Estimates of phenotypic selection and fitness landscapes

We obtained data on growth, bud flush and bud set from two common garden collections of the SwAsp individuals located at Ekebo (55.9°N) and Sävar (63.4°N) (Hall et al., 2007; Luquez et al., 2008; Michelson et al., 2018). Measuring fitness in long‐lived perennial trees is extremely hard, and we have resorted to using growth rates as a proxy for fitness. We collected data on height and diameter from both common gardens in 2008 and calculated relative growth rates (RGR) using data on initial sizes at the time of planting in 2004. RGR data were then used to calculate relative fitness of all individuals separately for the two common garden sites at Ekebo and Sävar by scaling RGR values to between 0 and 1. We also obtained data on bud flush and bud set, two phenology traits that are important for climate adaptation in aspen (Hall et al., 2007; Luquez et al., 2008; Michelson et al., 2018). Breeding values for bud flush and bud set, calculated from clonally replicated individuals in the two common gardens, were obtained from earlier publications (Hall et al., 2007; Luquez et al., 2008; Michelson et al., 2018). To estimate natural selection acting on phenology, we employed the multiple regression approach of Lande and Arnold (1983) to obtain estimates of linear selection coefficients gradients (β), measuring directional selection acting on the traits, or quadratic selection gradients (γ), measuring stabilizing, disruptive or correlational selection (see for a more extensive discussion, Brodie, Moore, & Janzen, 1995). Prior to analysis, phenotypic traits were standardized by subtracting the mean and dividing by the standard deviation. For analyses of selection gradients, we employed the method developed by Morrissey and Sakrejda (2013) that explicitly model non‐normal distributions of fitness as implemented in the R package gsg (Morrissey & Sakrejda, 2014). To determine the significance of the selection gradients, we used 1,000 bootstrap replicates. We also visualized the relationship between trait values and fitness using methods outlined in Morrissey and Sakrejda (2013, 2014).

RESULTS

We obtained sequencing data for 94 of the 116 original individuals from the SwAsp collection. The number of individuals genotyped per population ranged from 4 (population 11) to 10 (population 10) with a median number of 6. After SNP calling and filtering, a total of 8,007,303 SNPs remained for downstream analysis. For the LFMM analyses, we filtered the data set on minor allele frequency (MAF), keeping only SNPs where the MAF exceeded 0.05, resulting in a data set of 4,404,968 SNPs.

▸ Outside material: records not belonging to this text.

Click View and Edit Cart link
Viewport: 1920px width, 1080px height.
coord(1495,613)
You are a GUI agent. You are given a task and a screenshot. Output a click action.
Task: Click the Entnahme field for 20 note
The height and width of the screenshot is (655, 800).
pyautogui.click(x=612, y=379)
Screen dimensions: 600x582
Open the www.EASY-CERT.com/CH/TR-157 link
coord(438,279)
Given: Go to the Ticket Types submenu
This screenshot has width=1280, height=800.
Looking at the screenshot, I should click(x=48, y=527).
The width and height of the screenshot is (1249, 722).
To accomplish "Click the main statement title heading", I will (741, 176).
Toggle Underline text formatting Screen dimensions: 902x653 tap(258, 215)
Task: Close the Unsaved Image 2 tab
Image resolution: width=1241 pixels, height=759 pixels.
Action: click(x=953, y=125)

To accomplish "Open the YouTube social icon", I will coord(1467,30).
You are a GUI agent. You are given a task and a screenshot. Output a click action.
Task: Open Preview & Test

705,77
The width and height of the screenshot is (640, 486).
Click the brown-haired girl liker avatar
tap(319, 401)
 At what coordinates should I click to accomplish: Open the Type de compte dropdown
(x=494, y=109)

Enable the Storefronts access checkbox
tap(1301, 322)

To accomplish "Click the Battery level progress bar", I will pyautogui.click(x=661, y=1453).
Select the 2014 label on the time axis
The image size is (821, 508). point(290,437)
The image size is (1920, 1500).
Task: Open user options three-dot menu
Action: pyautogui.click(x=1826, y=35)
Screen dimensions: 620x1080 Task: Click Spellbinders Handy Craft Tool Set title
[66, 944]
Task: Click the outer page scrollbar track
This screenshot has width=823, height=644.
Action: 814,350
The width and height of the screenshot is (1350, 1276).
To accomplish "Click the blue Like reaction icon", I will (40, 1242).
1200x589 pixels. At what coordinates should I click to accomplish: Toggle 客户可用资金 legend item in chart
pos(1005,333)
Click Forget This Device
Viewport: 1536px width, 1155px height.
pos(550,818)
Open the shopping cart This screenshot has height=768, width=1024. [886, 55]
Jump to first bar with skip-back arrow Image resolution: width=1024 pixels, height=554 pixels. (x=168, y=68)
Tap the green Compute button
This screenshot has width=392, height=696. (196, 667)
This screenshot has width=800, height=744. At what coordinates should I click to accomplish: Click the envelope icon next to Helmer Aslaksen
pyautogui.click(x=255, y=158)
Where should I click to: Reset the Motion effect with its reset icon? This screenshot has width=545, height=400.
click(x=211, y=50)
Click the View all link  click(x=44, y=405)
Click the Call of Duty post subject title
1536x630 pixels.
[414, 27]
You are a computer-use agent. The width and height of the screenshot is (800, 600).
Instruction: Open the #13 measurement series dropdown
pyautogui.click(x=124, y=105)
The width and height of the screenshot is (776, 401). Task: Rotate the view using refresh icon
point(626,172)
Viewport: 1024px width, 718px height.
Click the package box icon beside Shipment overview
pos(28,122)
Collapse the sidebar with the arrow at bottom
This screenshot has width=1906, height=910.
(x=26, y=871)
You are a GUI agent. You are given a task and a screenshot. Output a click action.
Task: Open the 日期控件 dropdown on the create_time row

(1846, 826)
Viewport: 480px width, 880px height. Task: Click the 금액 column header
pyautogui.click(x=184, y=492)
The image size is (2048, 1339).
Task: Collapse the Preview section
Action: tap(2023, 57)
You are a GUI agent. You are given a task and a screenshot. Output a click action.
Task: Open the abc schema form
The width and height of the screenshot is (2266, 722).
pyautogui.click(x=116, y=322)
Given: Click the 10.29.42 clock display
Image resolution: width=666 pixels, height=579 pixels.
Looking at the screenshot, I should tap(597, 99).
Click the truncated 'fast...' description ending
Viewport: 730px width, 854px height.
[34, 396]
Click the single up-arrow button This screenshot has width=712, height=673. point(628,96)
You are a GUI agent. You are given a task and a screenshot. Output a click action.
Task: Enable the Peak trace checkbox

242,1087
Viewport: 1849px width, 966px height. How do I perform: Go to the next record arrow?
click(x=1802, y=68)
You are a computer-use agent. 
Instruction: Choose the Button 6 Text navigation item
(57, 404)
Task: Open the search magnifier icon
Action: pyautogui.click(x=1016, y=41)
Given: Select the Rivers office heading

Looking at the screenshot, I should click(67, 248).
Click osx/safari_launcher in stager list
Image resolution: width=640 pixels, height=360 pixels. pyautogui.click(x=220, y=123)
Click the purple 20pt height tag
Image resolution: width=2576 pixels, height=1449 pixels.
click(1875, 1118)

Genetic diversity and population structure

Nucleotide diversity was similar across the 12 populations (mean π 0.00325, range 0.00321–0.0034) and showed no relationship with geographic location. Population differentiation across the entire range of P. tremula in Sweden is very low (overall F ST = 0.0021, Wang et al., 2018), and there is only a weak pattern of geographic structure in the PCA plot (Supporting Information Figure S1). Despite the low overall population differentiation seen in the SwAsp population, we do observe significant variation in genetic differentiation across the genome with several regions showing substantially elevated levels of genetic differentiation both when estimated using hapFLK (Figure 2) or when estimated using F ST (Supporting Information Figure S2). In total, 11,055 SNPs were significant in the genome‐wide hapFLK scan, representing 35 independent genomic regions (Figure 2).

Figure 2

Manhattan plot of the results from the hapFLK analysis between the southern (pop 1–6) and northern (pop 9–12) populations in the SwAsp collection. Highlighted points (red) represent significant outliers (p < 0.001)

Environmental associations at individual loci and calculation of polygenic scores

Analyses with varying values of K indicated that K = 2 adequately controlled for potentially confounding effects of population structure in the LFMM analyses (Supporting Information Figure S3). Using LFMM, we identified 19 and 1,061 SNPs that were significantly associated with climatic moisture index (CMI) and continentality (CONT), respectively (Figure 3). There was no overlap between SNPs associated with CMI and CONT. The large difference in number of associated SNPs between the two climate traits is largely explained by a region on chromosome 10 that harbour 1,024 out of the 1,061 SNPs that are associated with CONT. This region, encompassing c. 700 kb, has previously been shown to be the result of a recent selective sweep centred on the PtFT2 gene (Wang et al., 2018). There is a significant enrichment of SNPs that are also outliers in the hapFLK analyses among the environmentally associated SNPs, as 967 of the 1,080 environmentally associated SNPs are also among the 11,055 SNPs that have significant hapFLK values (Figure 3c) and this enrichment remains even when the large region on chr 10 is excluded (Figure 3c). Even though the majority of climate‐associated SNPs identified are noncoding (946 out of 1,080), almost all associated SNPs (1,057) are located in the vicinity of genes (i.e., within 5 kb upstream or downstream of a gene).

Figure 3

Results from the LFMM analyses. SNPs associated with the two climate variables (a) climatic moisture index (CMI) and (b) continentality (CONT) at p < 1 × 10−6 are highlighted in red. Note the different scales on the y‐axis in a and b. (c) Empirical cumulative distributions of hapFLK values for all SNPs (light blue) and for the SNPs that are significantly associated with CMI (light red). For CONT, the two curves represent all significant SNPs (dark blue) or SNPs excluding the region on chr10 (dashed dark red). Both curves are significantly different from the genome‐wide curve (light blue) (Kolmogorov–Smirnov test, p < 2 × 10−16 for both comparisons)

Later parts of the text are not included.